Por Silvia Medeiros, especial para a Revista do Brasil

Na manhã chuvosa daquele sábado, 24 de novembro, em Chapecó, começaram a descer dos ônibus mulheres com sacolas e cuias de chimarrão nas mãos. Vindas de várias regiões do estado, elas chegavam para celebrar os 35 anos da maior organização de mulheres de Santa Catarina, o Movimento das Mulheres Camponesas (MMC).

A agricultura é uma das principais fontes econômicas do estado, líder nacional na produção de alho e cebola e o segundo no país na produção de arroz, fumo, maçã e pera.

O movimento, que tem mais de três décadas, surgiu no fim do regime militar e no auge do surgimento de diversos movimentos populares que lutavam pela redemocratização do país. As eleições para sindicato dos trabalhadores rurais de Nova Itaberaba (distrito de Chapecó na época) incentivou as camponesas a se organizarem.

DADOS FORNECIDOS
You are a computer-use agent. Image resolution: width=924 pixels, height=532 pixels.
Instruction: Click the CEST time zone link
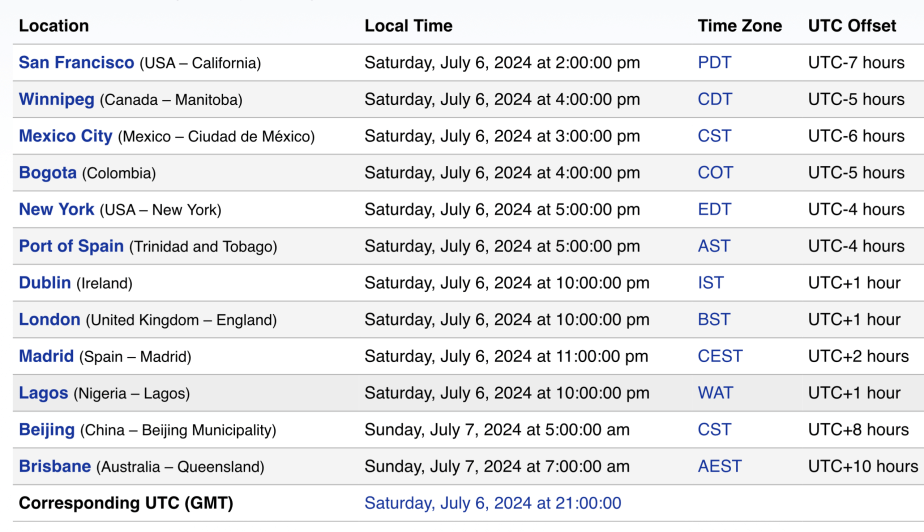720,356
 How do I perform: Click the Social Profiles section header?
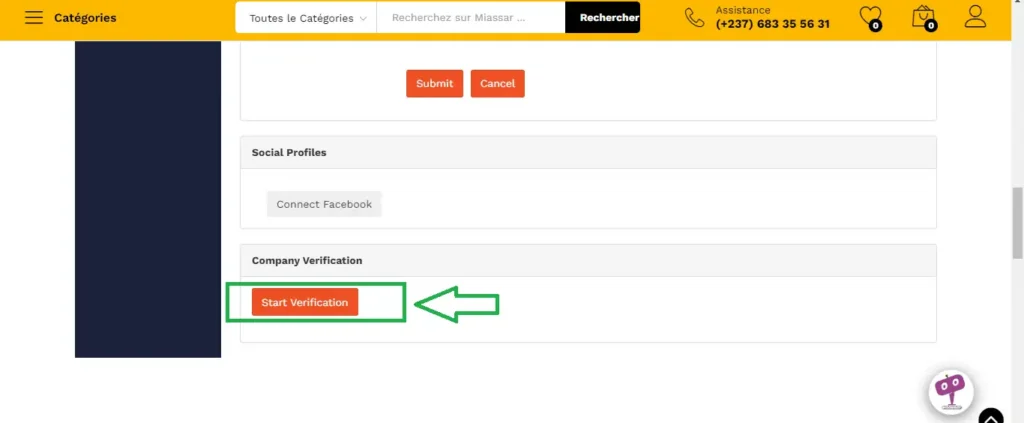tap(289, 153)
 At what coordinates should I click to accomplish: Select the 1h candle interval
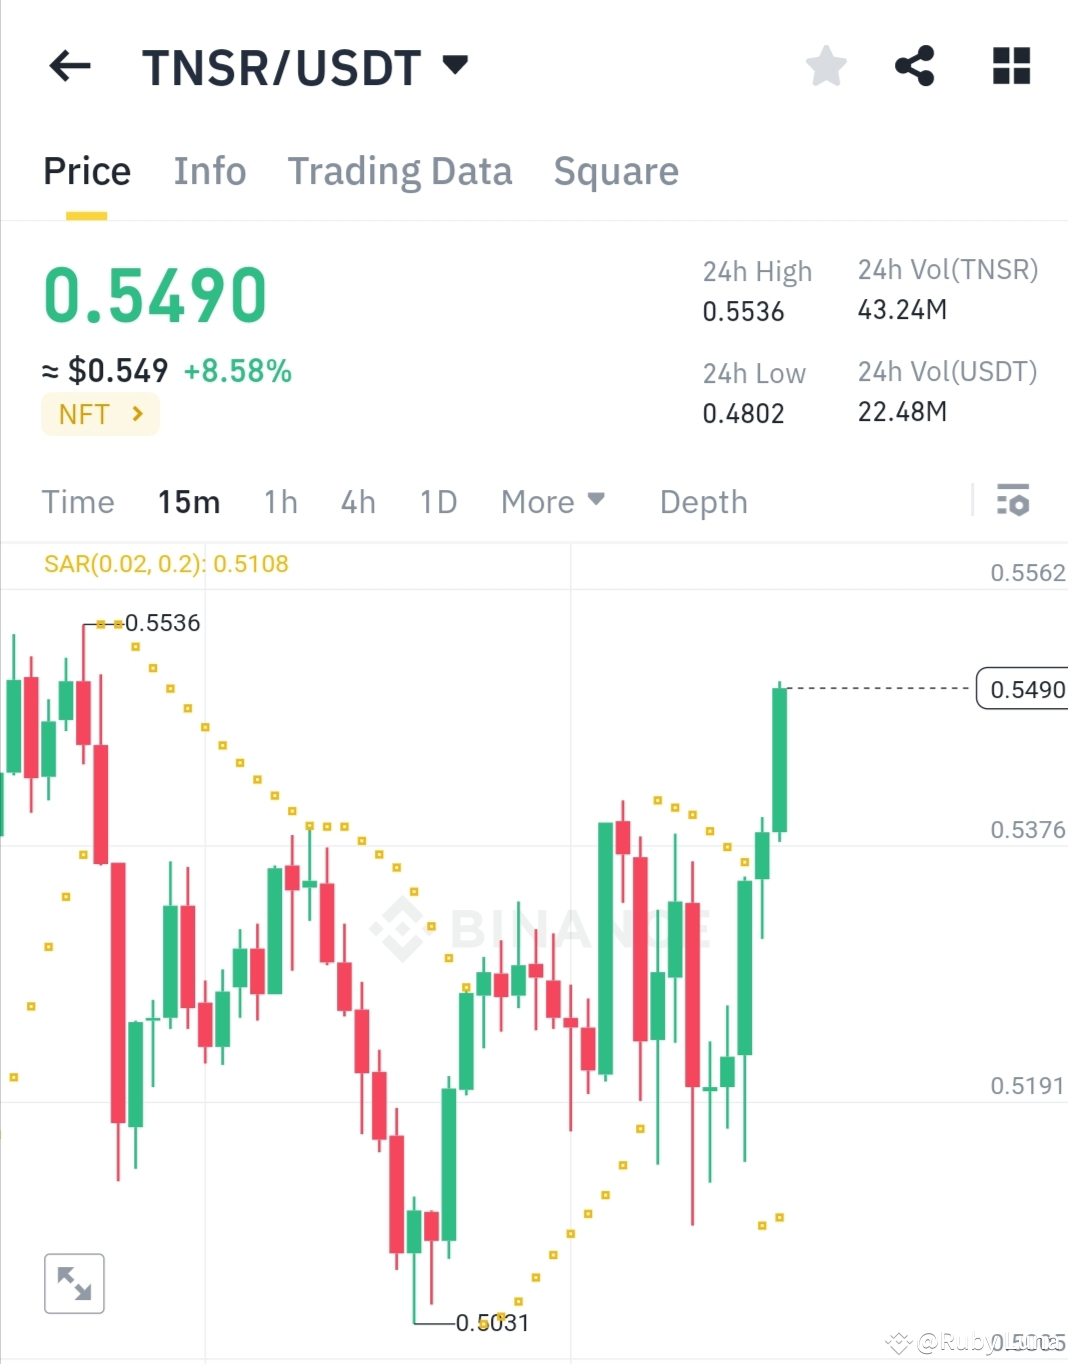280,501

O QUE FAZER
1. Cite literalmente as linhas da listagem que vão da linha com "How do I perform: Click" até o fim da listagem, incluindo as duas extremidades, e deixe as imagens de fora da resposta.
2. Dê continuidade ao trecho sobre o Movimento das Mulheres Camponesas a partir do ponto em que ele termina.
O trecho e a listagem não têm nenhuma relação entre si.

PROBLEMAS RESOLVIDOS
1.
 How do I perform: Click the Social Profiles section header?
tap(289, 153)
 At what coordinates should I click to accomplish: Select the 1h candle interval
280,501

2.
A primeira reunião contou com 28 mulheres, a segunda com 40, se expandiu para outros municípios e, 35 anos depois, o MMC se consolida como um dos maiores movimentos feministas em Santa Catarina. Foi protagonista, nos anos 90, da luta pelo direito à previdência social das mulheres do campo e, atualmente, uma das principais referências no debate de produção agroecológica no estado.

O início da luta

Nova Itaberaba é tem pouco mais de 4 mil habitantes. Emancipada de Chapecó há 27 anos, ainda era distrito quando mulheres trabalhadoras rurais se reuniram pela primeira vez, em 1983, e organizaram um grupo de agricultoras para participar, junto com os homens, da chapa de oposição do Sindicato dos Trabalhadores Rurais. Na pauta, direitos básicos de acesso aos benefícios previdenciários já disponíveis aos homens. As mulheres do campo enfrentaram o machismo das pequenas cidades e formaram o Movimento das Mulheres Agricultoras, que em 2004 passa a ser chamado de Movimento das Mulheres Camponesas.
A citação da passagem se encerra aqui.